• WORK ITEM:
Since pictures are not part of the copy, please output only the lines from the one with "590x400 pixels. How" through the end of the data below, exactly as written.

• EXCERPTED RECORDS:
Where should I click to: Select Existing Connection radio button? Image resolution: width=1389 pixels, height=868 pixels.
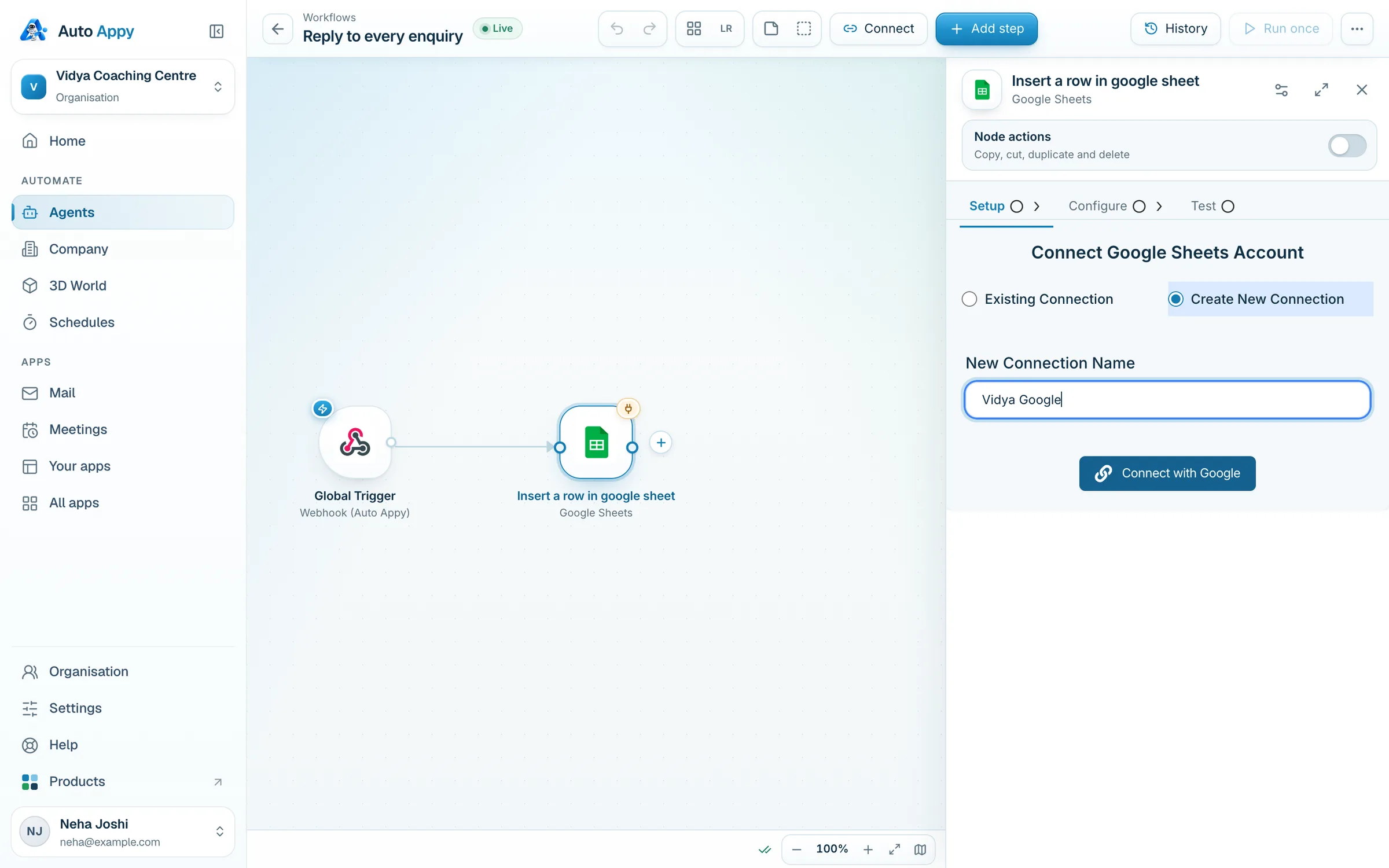pyautogui.click(x=969, y=299)
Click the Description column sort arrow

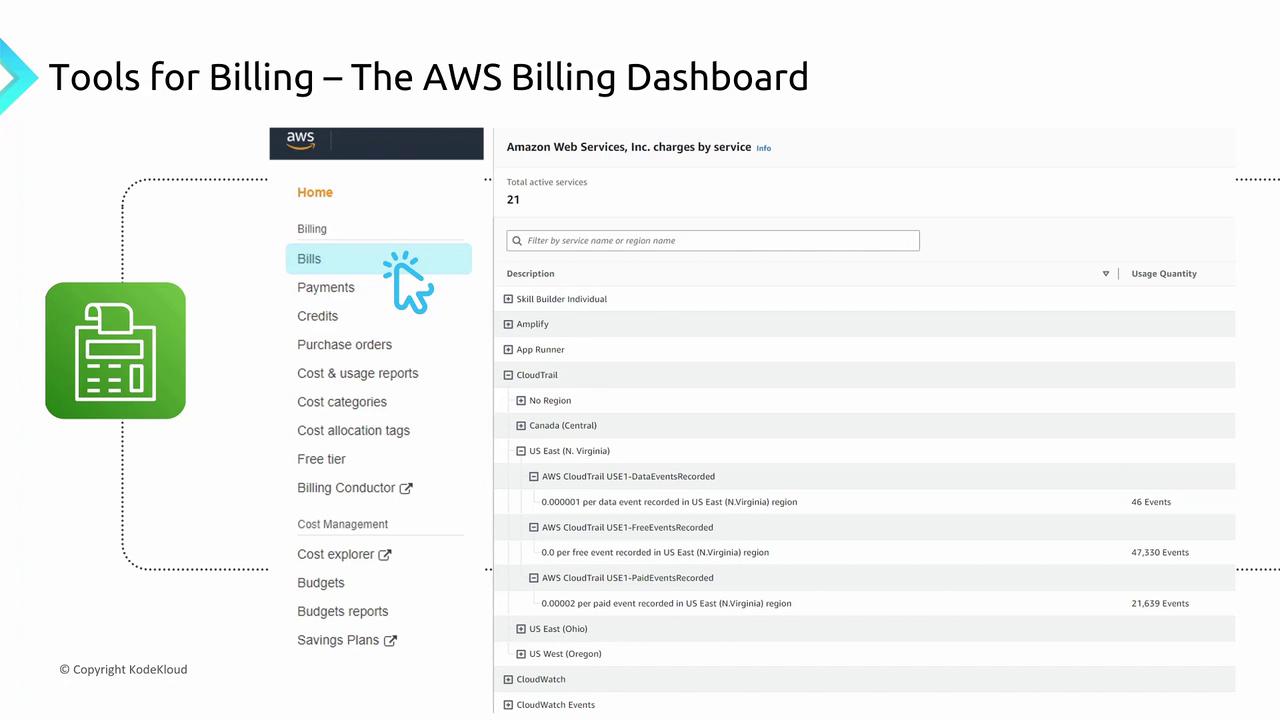tap(1106, 274)
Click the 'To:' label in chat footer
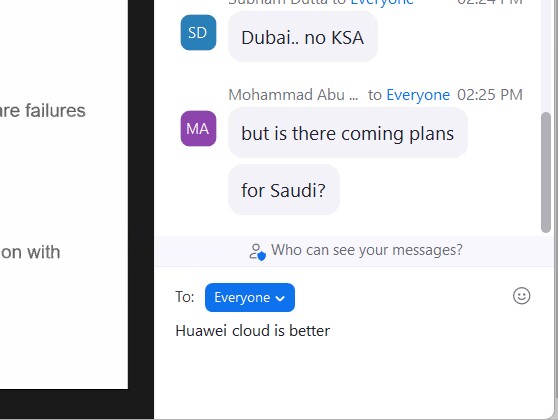 point(185,296)
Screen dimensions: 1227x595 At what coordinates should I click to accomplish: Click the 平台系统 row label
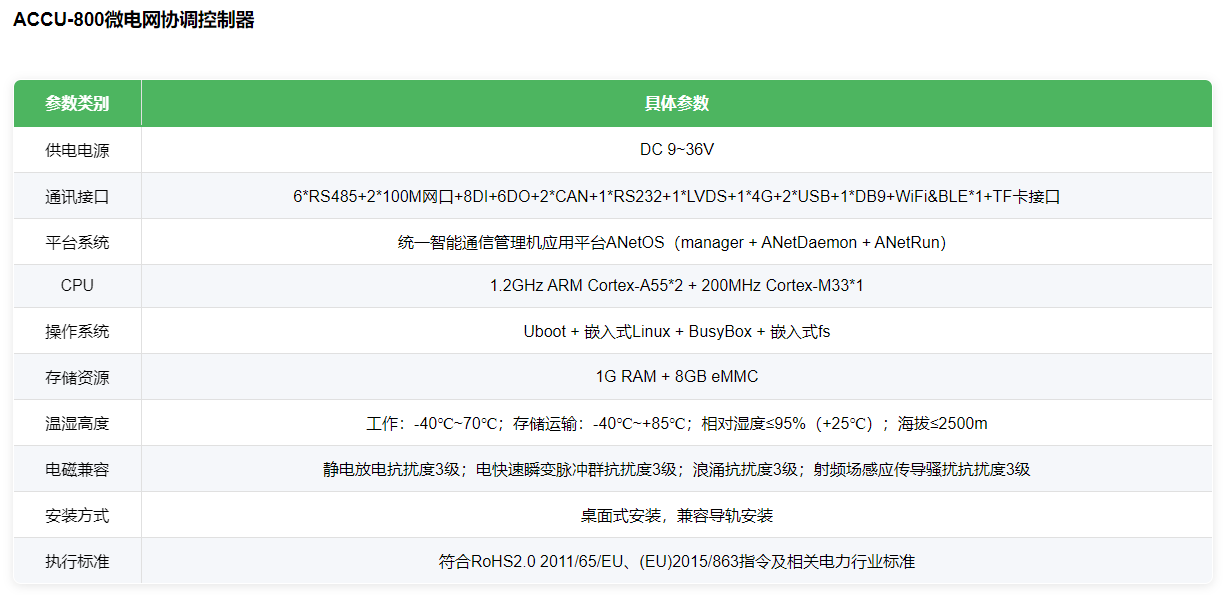[77, 242]
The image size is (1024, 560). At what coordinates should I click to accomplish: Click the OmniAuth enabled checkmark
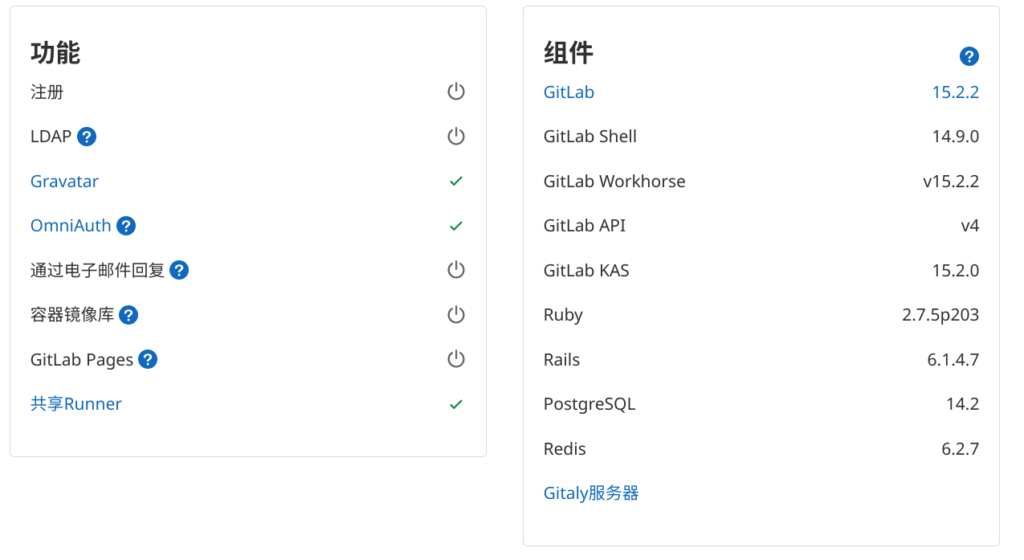[x=456, y=226]
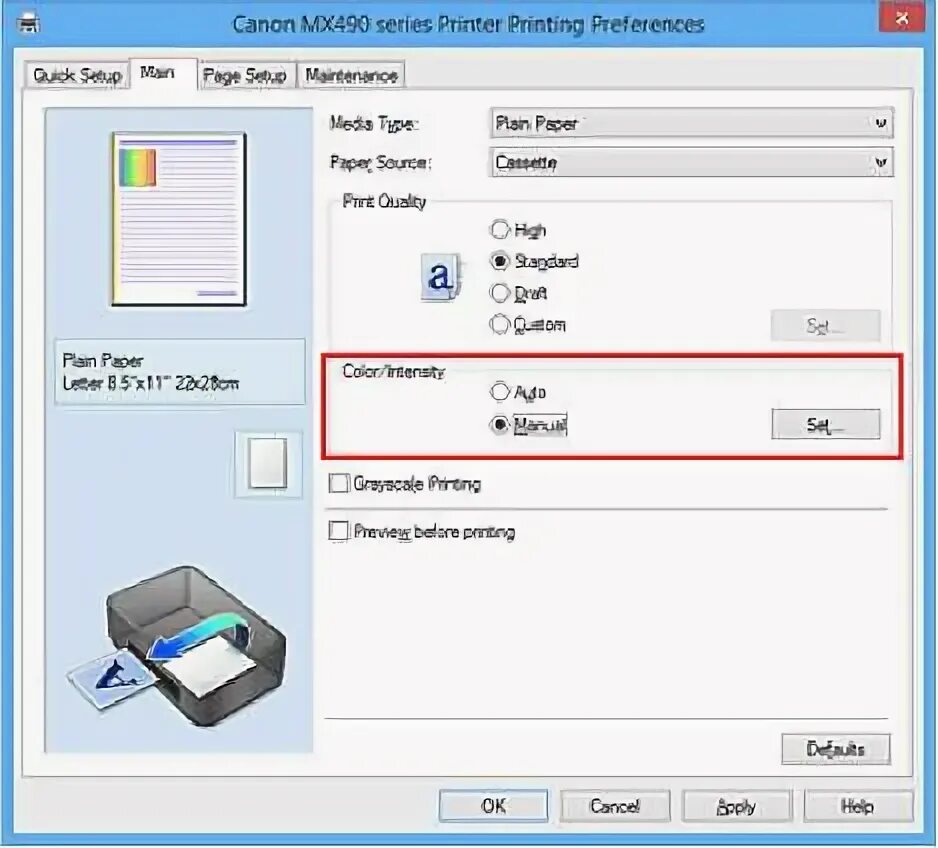Switch to the Quick Setup tab

click(x=77, y=75)
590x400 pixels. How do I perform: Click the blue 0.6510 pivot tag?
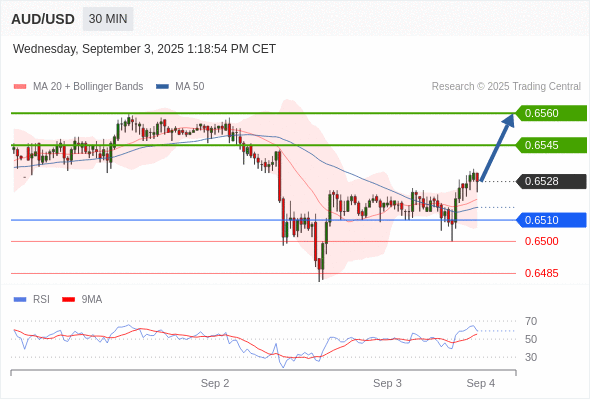(x=551, y=220)
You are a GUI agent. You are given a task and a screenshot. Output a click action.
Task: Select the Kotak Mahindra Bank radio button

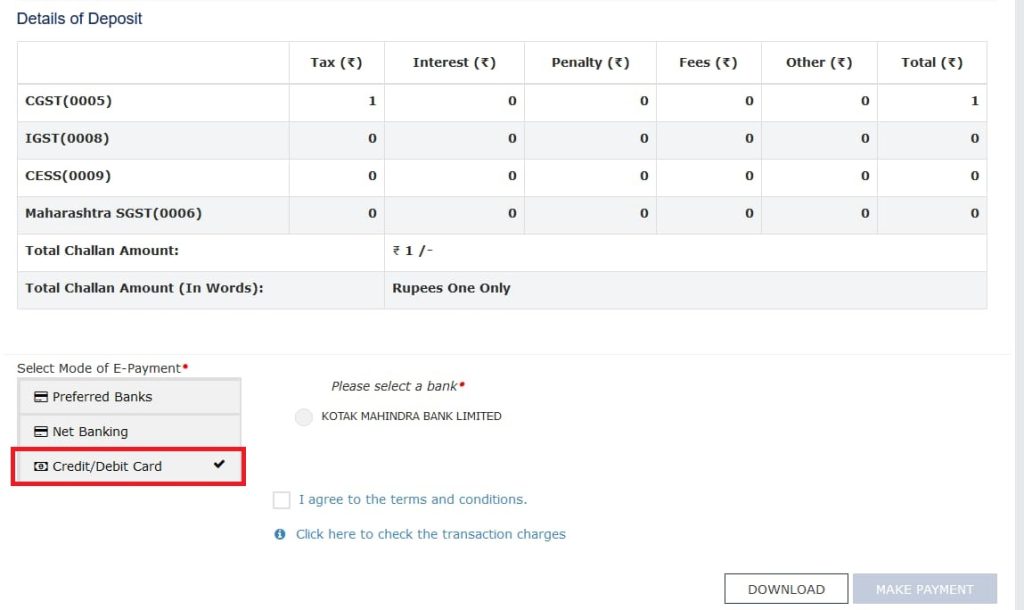click(304, 417)
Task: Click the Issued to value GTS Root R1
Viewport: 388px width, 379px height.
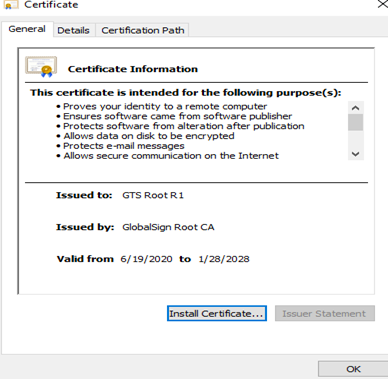Action: coord(153,195)
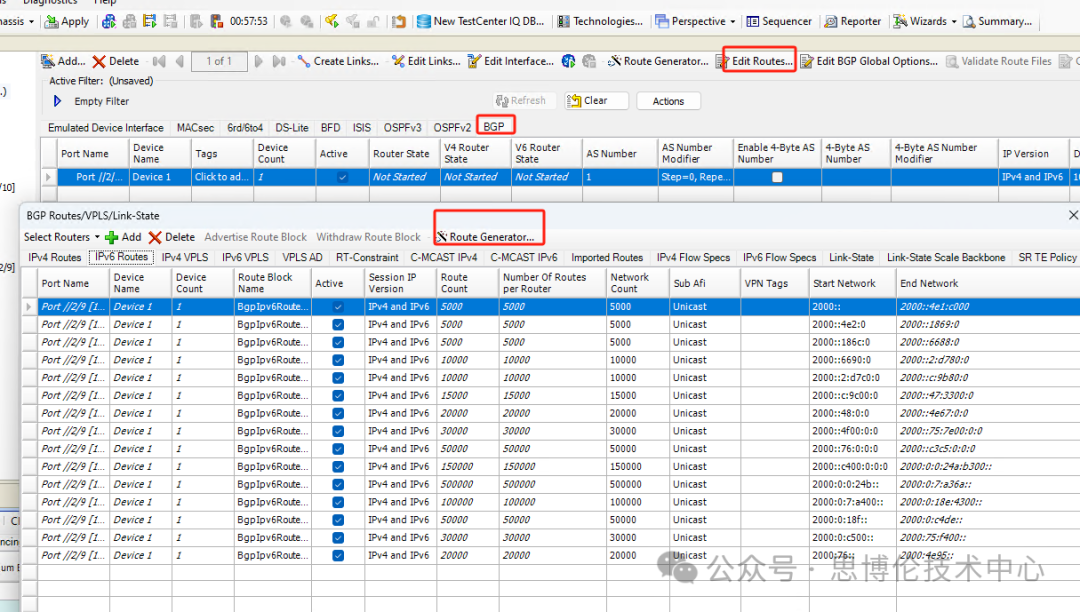Toggle Active checkbox for first IPv6 route block
1080x612 pixels.
pyautogui.click(x=337, y=307)
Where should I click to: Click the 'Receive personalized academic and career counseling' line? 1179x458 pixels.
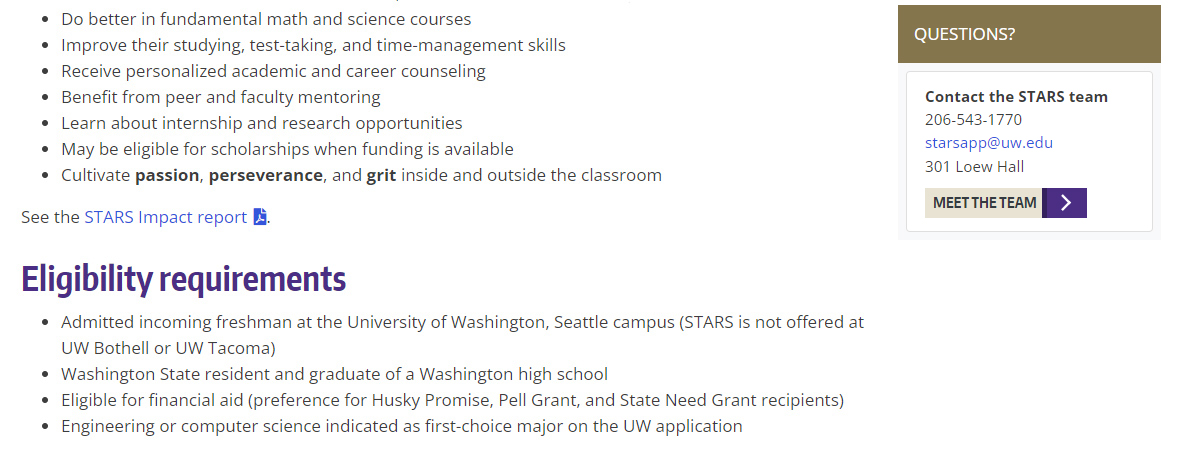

• YOUR SOLUTION:
590x400 pixels. How do I perform: Click the blue 0.6510 pivot tag?
(x=551, y=220)
You are a GUI agent. You are given a task and a screenshot. Output a click action.
Task: Select the Kotak Mahindra Bank radio button

click(304, 417)
Task: Click the Issued to value GTS Root R1
Viewport: 388px width, 379px height.
Action: coord(153,195)
Toggle Active checkbox for first IPv6 route block
1080x612 pixels.
pyautogui.click(x=337, y=307)
Where should I click to: Click the 'Receive personalized academic and career counseling' line? 1179x458 pixels.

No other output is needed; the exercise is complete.